I think it's a reasonable restriction given the consequences of not having it.

Does it matter whether the add-item command comes before or after the append-entry one?

If my memory serves me well, it has to do with exposing the entry to the API users and not having the item available yet (the record couldn't be computed either). This is me reading between lines and guessing a bit here. In all fairness if we think it's ok to expose an entry as soon as it gets parsed, it means we are not behaving transactionally (a rollback could cause a disruption in someone that already consumed an item). I'll try to pull out the rationale for this restriction but, if it's not satisfactory I might reconsider having the restriction in place.

nacnudus · 2018-04-20T10:33:38Z

content/rsf-spec/index.md

+#### Type checking
+
+Although not part of the RSF specification, it is worth mentioning that a
+Registers' implementation is expected to type check the data according to the


I don't think the apostrophe is needed on "Registers'"

nacnudus · 2018-04-20T10:38:19Z

content/rsf-spec/index.md

+to the state rolled back.
+
+
+### Examples


Should these examples be valid patches?

They should yes, if I haven't mess it up, they are 😱

Haha, I don't think you've messed them up. But I think the spec should require an assert-root-hash in the first and final lines.

Signed-off-by: Arnau Siches <arnau.siches@digital.cabinet-office.gov.uk>

michaelabenyohai · 2018-05-03T10:40:54Z

content/rsf-spec/index.md

+
+append-entry     = %s"append-entry" HTAB type HTAB key HTAB timestamp HTAB hash-list
+type             = "user" / "system"
+key              = alphanum / %x2D / %x5F


I'm not sure I follow what alphanum / %x2D / %x5F means. Can you explain?

alphanum is defined a few lines below as alphanum = ALPHA / DIGIT, so the key definition is: "any ASCII character (A-Z, a-z) or a hypen (%x2D, -) or an underscore (%x5F, _)".

alpha and digit are defined in https://tools.ietf.org/html/rfc5234#appendix-B.1
%x2D and %x5F are the hexadecimal codes for hypen and underscore respectively and / defines an OR.

Ah I missed the definition of alphanum so that makes sense now.

Does this imply there is only one character in a key? i.e it's either a single ASCII character, hyphen or underscore. It doesn't appear to say that a key can be made up of multiple of these things but I might be reading it wrong still.

HA, very good point. I have to add multiple chars :)

I'm wondering if the first char has special treatment in the current implementation? (e.g. can a key start with a hypen: -foo? If not, this needs further restriction

michaelabenyohai · 2018-05-03T10:42:11Z

content/rsf-spec/index.md

+log              = command *(CRLF command) [CRLF]
+command          = add-item / append-entry / assert-root-hash
+
+assert-root-hash = %s"assert-root-hash" HTAB hash


Does %s mean case sensitive? If so, why do we only use it for "add-item" etc and not for things like "user"? Not that I think we've ever specified whether these things are case sensitive or not.

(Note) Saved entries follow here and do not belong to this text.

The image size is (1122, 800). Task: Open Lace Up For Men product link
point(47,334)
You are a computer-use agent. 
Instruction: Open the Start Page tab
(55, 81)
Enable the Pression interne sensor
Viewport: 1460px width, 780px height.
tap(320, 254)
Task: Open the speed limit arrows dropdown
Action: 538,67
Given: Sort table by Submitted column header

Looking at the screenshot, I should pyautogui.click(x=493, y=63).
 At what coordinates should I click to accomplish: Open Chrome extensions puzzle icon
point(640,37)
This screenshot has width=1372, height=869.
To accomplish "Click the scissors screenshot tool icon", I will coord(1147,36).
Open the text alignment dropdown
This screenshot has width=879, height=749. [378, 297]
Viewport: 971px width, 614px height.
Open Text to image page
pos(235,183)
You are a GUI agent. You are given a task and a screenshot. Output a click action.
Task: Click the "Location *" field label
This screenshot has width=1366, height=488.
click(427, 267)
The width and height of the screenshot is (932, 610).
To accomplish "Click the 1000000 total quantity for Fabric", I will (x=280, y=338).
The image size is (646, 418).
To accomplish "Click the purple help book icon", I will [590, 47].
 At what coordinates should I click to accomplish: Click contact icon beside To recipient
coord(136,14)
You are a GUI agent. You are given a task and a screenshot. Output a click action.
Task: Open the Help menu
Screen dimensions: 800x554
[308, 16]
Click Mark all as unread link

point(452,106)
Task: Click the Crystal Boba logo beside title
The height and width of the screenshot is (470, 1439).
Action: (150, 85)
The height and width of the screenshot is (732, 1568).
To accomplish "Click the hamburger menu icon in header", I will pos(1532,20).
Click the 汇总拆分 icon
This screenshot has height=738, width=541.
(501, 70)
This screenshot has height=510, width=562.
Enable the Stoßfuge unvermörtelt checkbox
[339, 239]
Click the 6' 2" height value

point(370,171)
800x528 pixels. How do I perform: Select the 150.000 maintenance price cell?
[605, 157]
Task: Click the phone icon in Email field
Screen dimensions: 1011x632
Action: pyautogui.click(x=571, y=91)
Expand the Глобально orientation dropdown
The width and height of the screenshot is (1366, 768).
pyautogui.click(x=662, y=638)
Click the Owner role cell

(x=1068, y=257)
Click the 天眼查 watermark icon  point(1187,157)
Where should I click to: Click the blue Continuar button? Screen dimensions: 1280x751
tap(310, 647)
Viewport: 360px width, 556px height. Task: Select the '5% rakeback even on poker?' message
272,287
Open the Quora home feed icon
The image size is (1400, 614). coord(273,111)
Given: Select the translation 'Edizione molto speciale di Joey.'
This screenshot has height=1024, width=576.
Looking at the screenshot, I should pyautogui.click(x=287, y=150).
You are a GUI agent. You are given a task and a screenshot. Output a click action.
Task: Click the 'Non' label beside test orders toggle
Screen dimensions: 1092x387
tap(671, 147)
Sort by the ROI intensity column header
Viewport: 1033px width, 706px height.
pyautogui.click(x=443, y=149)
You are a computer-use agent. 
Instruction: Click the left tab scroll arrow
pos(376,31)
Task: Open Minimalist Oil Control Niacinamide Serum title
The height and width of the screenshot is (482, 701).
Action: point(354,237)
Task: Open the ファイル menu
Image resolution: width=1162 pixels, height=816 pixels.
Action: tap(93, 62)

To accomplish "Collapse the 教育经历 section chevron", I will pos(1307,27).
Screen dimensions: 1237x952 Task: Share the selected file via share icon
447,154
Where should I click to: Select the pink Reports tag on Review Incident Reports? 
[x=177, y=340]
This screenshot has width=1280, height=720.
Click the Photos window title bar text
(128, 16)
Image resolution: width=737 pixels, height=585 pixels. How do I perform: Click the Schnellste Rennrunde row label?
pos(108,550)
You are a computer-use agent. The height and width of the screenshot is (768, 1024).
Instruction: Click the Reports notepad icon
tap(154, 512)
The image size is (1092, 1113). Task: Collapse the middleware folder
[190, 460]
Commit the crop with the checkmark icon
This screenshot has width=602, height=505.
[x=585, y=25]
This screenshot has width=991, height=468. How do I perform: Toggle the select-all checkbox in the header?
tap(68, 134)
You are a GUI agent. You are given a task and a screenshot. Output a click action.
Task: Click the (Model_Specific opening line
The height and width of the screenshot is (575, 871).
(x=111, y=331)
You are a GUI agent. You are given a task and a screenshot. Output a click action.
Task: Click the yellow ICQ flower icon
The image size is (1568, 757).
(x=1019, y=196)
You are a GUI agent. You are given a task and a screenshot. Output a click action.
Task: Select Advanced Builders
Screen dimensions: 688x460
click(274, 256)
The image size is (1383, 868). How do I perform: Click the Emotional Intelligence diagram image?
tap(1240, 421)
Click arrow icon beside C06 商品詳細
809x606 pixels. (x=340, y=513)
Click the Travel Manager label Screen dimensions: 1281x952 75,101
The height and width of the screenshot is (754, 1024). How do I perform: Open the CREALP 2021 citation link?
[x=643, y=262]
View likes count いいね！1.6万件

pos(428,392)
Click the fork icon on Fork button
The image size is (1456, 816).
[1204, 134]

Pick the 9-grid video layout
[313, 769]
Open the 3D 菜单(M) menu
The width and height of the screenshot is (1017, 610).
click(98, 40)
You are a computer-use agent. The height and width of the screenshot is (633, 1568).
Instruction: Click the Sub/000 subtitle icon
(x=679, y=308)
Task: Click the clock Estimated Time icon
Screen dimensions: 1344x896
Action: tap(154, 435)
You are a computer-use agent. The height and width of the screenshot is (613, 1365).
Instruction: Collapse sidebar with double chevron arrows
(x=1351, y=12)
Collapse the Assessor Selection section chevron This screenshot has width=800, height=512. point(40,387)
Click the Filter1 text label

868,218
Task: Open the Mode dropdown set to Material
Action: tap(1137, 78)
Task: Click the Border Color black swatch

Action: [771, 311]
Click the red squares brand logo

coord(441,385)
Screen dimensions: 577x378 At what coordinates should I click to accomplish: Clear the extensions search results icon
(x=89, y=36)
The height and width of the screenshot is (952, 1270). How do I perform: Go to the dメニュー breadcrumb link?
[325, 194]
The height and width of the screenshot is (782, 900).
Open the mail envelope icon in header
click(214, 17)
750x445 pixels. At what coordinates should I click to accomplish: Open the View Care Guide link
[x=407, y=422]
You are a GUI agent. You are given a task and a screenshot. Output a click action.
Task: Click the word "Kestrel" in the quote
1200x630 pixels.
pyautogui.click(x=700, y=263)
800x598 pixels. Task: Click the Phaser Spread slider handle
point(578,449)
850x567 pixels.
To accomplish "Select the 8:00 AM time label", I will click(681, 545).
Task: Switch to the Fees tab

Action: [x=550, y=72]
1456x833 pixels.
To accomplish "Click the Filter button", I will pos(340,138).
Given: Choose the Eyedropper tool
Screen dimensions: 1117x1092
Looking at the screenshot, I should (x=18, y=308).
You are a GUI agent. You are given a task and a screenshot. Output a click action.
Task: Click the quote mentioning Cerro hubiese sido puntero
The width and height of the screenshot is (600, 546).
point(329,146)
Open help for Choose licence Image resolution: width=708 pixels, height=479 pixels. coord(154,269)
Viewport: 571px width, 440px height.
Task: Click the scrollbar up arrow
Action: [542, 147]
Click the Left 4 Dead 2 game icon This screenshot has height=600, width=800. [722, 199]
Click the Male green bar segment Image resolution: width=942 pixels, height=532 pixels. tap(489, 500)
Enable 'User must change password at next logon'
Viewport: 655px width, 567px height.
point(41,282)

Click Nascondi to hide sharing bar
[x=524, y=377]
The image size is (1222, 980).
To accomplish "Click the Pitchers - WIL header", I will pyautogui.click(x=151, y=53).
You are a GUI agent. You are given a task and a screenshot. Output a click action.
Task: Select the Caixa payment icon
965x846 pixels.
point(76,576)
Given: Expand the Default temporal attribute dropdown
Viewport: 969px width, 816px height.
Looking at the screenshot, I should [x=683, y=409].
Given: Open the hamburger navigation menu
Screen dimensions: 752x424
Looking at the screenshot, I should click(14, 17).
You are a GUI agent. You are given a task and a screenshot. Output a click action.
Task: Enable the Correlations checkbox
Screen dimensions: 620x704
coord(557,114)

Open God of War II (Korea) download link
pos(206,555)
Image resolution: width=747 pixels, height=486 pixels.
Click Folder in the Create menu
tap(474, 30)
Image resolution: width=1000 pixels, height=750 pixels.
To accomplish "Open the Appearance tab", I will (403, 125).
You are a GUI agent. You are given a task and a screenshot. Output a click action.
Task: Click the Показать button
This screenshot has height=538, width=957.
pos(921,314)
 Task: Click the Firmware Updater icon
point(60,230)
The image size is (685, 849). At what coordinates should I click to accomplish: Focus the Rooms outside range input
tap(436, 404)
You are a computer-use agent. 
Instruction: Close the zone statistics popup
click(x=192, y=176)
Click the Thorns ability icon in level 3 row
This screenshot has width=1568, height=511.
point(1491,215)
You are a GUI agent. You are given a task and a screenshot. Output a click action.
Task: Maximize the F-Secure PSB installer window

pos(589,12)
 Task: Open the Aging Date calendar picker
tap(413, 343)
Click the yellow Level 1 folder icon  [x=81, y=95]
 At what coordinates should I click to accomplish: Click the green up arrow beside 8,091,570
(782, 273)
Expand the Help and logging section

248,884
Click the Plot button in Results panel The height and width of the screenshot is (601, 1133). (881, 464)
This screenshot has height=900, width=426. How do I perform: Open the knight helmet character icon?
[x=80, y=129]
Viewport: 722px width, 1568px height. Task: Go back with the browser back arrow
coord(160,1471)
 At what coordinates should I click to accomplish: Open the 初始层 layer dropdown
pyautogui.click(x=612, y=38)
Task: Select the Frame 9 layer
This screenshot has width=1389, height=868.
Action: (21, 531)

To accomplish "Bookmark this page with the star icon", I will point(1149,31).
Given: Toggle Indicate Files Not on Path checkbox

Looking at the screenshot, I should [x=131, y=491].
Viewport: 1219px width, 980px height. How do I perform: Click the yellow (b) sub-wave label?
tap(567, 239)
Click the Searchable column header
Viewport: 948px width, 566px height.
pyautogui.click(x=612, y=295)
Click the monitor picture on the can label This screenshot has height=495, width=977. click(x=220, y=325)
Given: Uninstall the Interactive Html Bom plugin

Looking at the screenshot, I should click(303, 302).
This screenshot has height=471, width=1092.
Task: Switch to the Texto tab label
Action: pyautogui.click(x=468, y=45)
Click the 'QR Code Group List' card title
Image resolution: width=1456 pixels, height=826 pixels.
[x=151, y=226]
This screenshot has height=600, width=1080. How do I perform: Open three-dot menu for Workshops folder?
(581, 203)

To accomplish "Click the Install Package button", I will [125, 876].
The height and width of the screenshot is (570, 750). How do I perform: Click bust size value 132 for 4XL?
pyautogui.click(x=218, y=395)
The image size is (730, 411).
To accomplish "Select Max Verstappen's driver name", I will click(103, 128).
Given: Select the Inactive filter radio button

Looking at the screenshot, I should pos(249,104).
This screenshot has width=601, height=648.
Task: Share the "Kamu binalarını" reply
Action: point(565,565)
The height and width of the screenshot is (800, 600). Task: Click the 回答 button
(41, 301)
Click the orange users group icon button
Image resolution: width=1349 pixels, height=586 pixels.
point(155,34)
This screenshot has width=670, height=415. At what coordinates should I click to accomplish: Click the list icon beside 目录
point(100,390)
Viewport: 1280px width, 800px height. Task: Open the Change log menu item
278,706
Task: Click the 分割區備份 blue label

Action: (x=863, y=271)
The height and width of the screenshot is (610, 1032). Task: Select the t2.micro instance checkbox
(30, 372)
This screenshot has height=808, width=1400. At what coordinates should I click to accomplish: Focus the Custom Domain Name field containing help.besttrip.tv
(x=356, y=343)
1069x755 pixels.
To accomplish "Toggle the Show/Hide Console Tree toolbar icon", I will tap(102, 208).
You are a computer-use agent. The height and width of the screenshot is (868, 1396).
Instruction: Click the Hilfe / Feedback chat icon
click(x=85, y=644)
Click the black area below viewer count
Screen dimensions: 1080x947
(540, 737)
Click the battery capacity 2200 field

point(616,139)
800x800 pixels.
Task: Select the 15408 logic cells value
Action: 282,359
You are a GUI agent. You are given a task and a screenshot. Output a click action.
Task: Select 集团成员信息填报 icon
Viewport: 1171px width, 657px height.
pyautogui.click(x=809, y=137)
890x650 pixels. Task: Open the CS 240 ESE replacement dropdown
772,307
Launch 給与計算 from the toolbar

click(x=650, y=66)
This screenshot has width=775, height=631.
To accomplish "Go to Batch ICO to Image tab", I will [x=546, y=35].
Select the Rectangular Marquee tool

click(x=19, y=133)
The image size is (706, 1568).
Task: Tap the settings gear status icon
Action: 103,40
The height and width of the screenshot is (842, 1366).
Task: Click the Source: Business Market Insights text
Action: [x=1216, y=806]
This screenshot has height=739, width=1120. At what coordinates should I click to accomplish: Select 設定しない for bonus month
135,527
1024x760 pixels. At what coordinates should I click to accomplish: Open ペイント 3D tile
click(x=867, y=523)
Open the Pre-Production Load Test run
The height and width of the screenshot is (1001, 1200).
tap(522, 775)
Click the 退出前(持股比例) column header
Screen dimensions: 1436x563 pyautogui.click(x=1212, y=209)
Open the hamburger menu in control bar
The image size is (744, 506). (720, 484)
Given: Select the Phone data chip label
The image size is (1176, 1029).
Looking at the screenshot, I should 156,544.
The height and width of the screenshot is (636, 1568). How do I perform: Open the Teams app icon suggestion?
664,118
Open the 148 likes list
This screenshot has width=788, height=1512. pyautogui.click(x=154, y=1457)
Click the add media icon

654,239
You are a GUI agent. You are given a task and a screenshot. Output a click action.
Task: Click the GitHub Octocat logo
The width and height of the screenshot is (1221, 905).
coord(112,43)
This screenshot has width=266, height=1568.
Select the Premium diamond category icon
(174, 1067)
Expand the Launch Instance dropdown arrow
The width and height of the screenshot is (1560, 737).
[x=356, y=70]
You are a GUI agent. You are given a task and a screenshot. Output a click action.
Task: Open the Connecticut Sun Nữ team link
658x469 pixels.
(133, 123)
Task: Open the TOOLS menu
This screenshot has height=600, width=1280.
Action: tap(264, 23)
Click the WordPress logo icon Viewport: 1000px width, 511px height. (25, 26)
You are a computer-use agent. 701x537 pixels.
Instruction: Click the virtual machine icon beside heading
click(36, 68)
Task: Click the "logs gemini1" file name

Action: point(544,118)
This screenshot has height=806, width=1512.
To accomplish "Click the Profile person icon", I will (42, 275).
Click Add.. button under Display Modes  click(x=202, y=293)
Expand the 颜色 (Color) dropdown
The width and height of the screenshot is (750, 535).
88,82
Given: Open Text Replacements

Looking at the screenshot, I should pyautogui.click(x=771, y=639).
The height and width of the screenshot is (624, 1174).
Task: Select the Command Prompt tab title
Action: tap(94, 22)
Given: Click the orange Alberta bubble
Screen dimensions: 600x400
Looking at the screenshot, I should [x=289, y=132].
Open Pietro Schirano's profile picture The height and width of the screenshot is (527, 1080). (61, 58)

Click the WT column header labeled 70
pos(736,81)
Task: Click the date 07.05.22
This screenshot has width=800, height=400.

Good point. Yes %s means case sensitive and all tokens that should be strictly in lower case should be prepended with that. I'll amend them 👍

Fixed in a new commit.

michaelabenyohai · 2018-05-03T10:58:05Z

content/rsf-spec/index.md

+
+Asserts that the provided root hash is the same as the one computed from the
+current entry log as defined in the [Digital Proofs][digital-proofs]
+specification.


Should we specify that although the included in RSF, an assert-root-hash command currently ignores all system entries? It only includes user entries.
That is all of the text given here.